4. Hope - It was this combination of truth and love that gave Guthrie such hope for the communities he worked in and for the individuals he sought to reach.  The gospel, when preached in all its fullness and freeness, should fill every sinner with a sense of hope that Christ died to reconcile them to a holy God.  The church has gone though many periods when this message has been lost or when she has lost confidence in the power of this gospel to reach the darkest and most hopeless parts of our communities.  Guthrie (among others) gave the Free Church the belief that the gospel, accompanied by education for the poor and the practical outworking of love through the local church could redeem the darkest and most hopeless communities. Do we still have this hope?

There is a famous story about Dr Guthrie and Thomas Chalmers standing on George IV Bridge looking down on to the Cowgate.  Guthrie tells us; ‘Hopeful of success, he [Chalmers] surveyed the scene beneath us, and his eye, which often wore a dreamy stare, kindled at the prospect of seeing that wilderness become an Eden, these foul haunts of darkness, drunkenness and disease, changed into "dwellings of the righteous where is heard the voice of melody."  Contemplating the scene for a little in silence, all at once, with his broad Luther-like face glowing with enthusiasm, he waved his arm to exclaim, "A beautiful field, sir; a very fine field of operation” (Out of Harness, Thomas Guthrie).  

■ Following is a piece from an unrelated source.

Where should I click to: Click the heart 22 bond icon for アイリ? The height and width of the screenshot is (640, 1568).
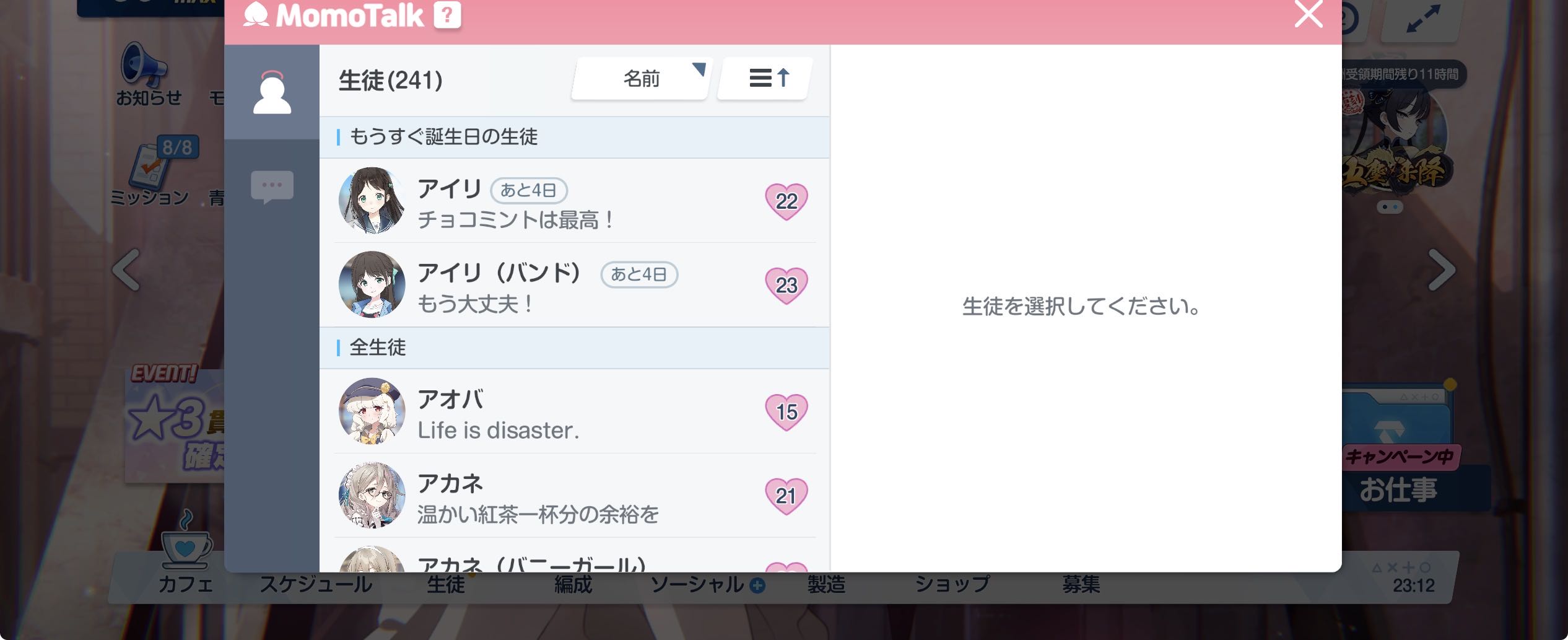tap(786, 201)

It takes great vision to look at some parts of Scotland and see them as a ‘beautiful field’ but yet that is what men like Dr Guthrie saw in places like the Cowgate. Thomas Guthrie brought hope to thousands through his preaching, his pastoral care and his practical Christianity.  Nobody was beyond redemption for Guthrie.  He preached a gospel that was free for the worst sinner and believed that nobody was a hopeless case.  He is an inspiration to us, that in dark and difficult days, the gospel can once again reach the darkest corners of Scotland.